Virtual Machine Management
Creating from scratch
Tart can create VMs from *.ipsw files. You can download a specific *.ipsw file here or you can
use latest instead of a path to *.ipsw to download the latest available version:
tart create --from-ipsw=latest monterey-vanilla
tart run monterey-vanilla
After the initial booting of the VM you'll need to manually go through the macOS installation process. As a convention we recommend creating an admin user with an admin password. After the regular installation please do some additional modifications in the VM:
- Enable Auto-Login. Users & Groups -> Login Options -> Automatic login -> admin.
- Allow SSH. Sharing -> Remote Login
- Disable Lock Screen. Preferences -> Lock Screen -> disable "Require Password" after 5.
- Disable Screen Saver.
- Run
sudo visudoin Terminal, find%admin ALL=(ALL) ALLaddadmin ALL=(ALL) NOPASSWD: ALLto allow sudo without a password.
Configuring a VM
By default, a tart VM uses 2 CPUs and 4 GB of memory with a 1024x768 display. This can be changed with tart set command.
Please refer to tart set --help for additional details.
Building with Packer
Please refer to Tart Packer Plugin reposiotry for setup instructions.
Here is an example of a template to build monterey-base local image based of a remote image:
{
"builders": [
{
"name": "tart",
"type": "tart-cli",
"vm_base_name": "tartvm/vanilla:latest",
"vm_name": "monterey-base",
"cpu_count": 4,
"memory_gb": 8,
"disk_size_gb": 32,
"ssh_username": "admin",
"ssh_password": "admin",
"ssh_timeout": "120s"
}
],
"provisioners": [
{
"inline": [
"echo 'Disabling spotlight indexing...'",
"sudo mdutil -a -i off"
],
"type": "shell"
},
# more provisioners
]
}
Here is a repository with Packer templates used to build all the images managed by us.

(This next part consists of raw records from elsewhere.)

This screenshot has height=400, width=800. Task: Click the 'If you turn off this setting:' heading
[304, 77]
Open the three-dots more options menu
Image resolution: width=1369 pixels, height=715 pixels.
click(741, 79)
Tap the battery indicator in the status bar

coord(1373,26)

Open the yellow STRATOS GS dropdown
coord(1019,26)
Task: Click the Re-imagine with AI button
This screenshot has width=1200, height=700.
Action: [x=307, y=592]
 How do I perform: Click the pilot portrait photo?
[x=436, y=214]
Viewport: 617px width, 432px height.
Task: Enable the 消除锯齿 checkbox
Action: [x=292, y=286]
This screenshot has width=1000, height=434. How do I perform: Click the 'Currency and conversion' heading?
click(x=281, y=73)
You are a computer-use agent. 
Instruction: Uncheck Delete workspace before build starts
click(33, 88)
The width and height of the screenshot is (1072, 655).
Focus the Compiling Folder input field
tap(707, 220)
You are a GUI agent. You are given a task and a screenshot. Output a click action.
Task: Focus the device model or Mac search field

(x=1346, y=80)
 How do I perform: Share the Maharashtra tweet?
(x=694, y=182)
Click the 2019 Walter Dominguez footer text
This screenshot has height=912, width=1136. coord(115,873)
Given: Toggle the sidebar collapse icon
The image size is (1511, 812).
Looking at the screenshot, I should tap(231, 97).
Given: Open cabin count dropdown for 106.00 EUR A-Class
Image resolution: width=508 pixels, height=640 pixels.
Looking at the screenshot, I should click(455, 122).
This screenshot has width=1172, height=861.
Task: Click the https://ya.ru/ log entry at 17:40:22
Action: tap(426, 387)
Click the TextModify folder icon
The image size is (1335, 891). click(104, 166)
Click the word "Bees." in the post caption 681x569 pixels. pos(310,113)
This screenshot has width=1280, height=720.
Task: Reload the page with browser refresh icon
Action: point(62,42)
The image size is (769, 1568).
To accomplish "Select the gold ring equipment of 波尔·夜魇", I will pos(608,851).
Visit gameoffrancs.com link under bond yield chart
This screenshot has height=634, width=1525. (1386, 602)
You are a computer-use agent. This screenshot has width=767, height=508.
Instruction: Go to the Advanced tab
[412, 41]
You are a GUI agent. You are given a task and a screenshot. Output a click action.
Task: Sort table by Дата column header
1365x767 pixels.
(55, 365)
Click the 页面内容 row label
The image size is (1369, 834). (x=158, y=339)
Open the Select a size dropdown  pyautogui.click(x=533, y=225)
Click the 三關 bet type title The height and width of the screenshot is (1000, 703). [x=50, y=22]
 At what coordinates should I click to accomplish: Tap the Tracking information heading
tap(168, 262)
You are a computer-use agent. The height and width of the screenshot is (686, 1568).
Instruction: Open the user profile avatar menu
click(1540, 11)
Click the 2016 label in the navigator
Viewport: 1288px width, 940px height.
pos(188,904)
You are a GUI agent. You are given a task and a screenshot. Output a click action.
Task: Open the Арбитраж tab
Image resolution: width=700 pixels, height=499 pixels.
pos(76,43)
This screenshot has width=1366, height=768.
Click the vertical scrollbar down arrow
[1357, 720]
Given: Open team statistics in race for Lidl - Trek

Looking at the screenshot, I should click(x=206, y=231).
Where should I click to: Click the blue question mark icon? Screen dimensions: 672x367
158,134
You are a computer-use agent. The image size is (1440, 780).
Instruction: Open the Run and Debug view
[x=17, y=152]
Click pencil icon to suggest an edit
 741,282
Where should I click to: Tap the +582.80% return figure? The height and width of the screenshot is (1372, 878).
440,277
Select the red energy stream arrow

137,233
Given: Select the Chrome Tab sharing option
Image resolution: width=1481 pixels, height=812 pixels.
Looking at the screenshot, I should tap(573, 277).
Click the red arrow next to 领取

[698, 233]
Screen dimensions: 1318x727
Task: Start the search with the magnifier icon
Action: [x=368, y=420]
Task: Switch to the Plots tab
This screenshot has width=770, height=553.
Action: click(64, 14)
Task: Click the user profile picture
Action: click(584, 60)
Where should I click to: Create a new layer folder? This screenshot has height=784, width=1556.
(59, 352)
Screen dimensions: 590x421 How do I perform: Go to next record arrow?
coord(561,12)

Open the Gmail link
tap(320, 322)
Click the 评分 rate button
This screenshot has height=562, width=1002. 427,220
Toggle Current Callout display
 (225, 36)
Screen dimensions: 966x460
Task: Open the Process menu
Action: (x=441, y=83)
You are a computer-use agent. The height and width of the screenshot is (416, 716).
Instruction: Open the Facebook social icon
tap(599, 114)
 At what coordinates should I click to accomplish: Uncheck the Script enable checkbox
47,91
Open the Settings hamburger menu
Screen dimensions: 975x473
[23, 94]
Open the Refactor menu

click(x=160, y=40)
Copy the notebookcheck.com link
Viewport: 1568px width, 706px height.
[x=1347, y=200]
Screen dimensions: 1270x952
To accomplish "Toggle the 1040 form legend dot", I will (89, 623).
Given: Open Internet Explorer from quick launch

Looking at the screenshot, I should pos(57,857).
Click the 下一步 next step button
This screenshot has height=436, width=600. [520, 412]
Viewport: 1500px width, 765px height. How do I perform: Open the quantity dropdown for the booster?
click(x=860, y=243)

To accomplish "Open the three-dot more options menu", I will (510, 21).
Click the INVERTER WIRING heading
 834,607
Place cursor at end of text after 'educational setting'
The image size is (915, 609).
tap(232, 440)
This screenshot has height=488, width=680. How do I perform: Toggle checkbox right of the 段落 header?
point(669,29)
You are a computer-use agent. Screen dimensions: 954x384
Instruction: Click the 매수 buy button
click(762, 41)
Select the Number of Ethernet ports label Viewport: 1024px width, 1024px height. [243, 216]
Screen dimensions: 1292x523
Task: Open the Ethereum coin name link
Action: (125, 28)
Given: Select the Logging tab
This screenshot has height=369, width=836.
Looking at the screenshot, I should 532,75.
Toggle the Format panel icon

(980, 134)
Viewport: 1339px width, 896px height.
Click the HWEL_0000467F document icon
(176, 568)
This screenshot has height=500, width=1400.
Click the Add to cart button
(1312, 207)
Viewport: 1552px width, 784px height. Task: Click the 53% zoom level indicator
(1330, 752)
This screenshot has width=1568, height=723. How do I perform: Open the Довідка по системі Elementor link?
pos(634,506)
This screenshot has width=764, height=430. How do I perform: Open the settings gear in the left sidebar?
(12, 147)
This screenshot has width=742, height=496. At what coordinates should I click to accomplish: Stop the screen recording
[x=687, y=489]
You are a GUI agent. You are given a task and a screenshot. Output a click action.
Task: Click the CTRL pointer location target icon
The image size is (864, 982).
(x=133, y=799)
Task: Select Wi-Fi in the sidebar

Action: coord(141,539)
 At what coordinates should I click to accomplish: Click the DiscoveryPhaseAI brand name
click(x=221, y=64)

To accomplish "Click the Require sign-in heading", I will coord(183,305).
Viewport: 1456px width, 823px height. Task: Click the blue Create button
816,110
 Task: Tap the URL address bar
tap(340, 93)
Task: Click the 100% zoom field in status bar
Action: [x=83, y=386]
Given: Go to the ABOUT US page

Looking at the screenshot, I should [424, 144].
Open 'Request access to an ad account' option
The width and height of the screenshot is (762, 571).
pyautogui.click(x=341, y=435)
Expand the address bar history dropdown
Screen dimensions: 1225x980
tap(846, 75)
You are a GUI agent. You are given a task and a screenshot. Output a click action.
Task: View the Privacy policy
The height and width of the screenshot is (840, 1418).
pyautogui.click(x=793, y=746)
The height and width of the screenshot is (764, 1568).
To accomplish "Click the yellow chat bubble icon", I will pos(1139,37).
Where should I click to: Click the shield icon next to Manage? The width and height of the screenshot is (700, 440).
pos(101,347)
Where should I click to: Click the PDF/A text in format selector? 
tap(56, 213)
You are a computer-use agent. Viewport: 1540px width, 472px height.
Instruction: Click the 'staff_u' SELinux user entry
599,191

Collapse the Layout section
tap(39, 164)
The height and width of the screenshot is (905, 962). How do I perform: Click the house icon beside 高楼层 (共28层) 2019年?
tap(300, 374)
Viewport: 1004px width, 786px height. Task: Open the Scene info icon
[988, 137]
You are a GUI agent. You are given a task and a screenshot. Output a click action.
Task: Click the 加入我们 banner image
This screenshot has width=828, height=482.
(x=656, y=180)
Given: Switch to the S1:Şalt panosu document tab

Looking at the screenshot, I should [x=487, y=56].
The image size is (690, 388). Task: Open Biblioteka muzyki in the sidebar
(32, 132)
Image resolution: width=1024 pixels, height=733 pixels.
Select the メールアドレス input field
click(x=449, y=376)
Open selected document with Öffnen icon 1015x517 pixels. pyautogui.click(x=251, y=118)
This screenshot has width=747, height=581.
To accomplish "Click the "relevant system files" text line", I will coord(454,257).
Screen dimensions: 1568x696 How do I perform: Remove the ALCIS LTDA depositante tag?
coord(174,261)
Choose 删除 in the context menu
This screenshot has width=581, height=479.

Working with a Remote OCI Container Registry
For example, let's say you want to push/pull images to a registry hosted at https://acme.io/.
Registry Authorization
First, you need to log in and save credential for acme.io host via tart login command:
tart login acme.io
Credentials are securely stored in Keychain.
Pushing a Local Image
Once credentials are saved for acme.io, run the following command to push a local images remotely with two tags:
tart push my-local-vm-name acme.io/remoteorg/name:latest acme.io/remoteorg/name:v1.0.0
Pulling a Remote Image
tart pull acme.io/remoteorg/name:latest my-local-vm-name
FAQ
How Tart is different from Anka
Under the hood Tart is using the same technology as Anka 3.0 so there should be no real difference in performance or features supported. If there is some feature missing please don't hesitate to create a feature request.
Instead of Anka Registry, Tart can work with any OCI-compatible container registry.
Tart doesn't yet have an analogue of Anka Controller for managing long living VMs. Please take a look at CI integration section for an option to run ephemeral VMs for your needs.
Why Tart is free and open sourced?
Tart is a relatively small project, and it didn't feel right to try to monetize it.
Apple did all the heavy lifting with their Virtualization.Framework.